TASK BRIEF
Convert the lines from the one containing "The height and" through the one containing "pos(44,651)", both included, into a Markdown table with the columns Row and Line. Number each line in Row and leave out blank lines.

DATASET ENTRIES
= = =

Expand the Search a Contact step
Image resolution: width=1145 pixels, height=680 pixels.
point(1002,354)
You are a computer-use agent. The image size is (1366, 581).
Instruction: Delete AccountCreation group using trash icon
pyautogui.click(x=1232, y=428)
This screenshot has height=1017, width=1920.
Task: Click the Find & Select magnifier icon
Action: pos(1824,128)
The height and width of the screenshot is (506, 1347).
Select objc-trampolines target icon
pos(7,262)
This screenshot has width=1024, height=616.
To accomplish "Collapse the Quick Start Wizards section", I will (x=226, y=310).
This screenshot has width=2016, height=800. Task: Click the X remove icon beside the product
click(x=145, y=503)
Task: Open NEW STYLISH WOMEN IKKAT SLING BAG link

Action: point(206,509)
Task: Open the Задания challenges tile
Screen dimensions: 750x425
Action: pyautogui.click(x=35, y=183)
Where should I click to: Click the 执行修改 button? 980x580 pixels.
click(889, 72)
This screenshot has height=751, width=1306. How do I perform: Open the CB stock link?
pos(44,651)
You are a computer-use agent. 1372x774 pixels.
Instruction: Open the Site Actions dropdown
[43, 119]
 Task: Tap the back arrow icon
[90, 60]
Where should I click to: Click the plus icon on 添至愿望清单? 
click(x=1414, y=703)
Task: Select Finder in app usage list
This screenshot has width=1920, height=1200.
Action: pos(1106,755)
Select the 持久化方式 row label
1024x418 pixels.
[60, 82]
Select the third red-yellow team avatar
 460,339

= = =

ANSWER FOR THIS EXERCISE
| Row | Line |
|---|---|
| 1 | The height and width of the screenshot is (506, 1347). |
| 2 | Select objc-trampolines target icon |
| 3 | pos(7,262) |
| 4 | This screenshot has width=1024, height=616. |
| 5 | To accomplish "Collapse the Quick Start Wizards section", I will (x=226, y=310). |
| 6 | This screenshot has width=2016, height=800. Task: Click the X remove icon beside the product |
| 7 | click(x=145, y=503) |
| 8 | Task: Open NEW STYLISH WOMEN IKKAT SLING BAG link |
| 9 | Action: point(206,509) |
| 10 | Task: Open the Задания challenges tile |
| 11 | Screen dimensions: 750x425 |
| 12 | Action: pyautogui.click(x=35, y=183) |
| 13 | Where should I click to: Click the 执行修改 button? 980x580 pixels. |
| 14 | click(889, 72) |
| 15 | This screenshot has height=751, width=1306. How do I perform: Open the CB stock link? |
| 16 | pos(44,651) |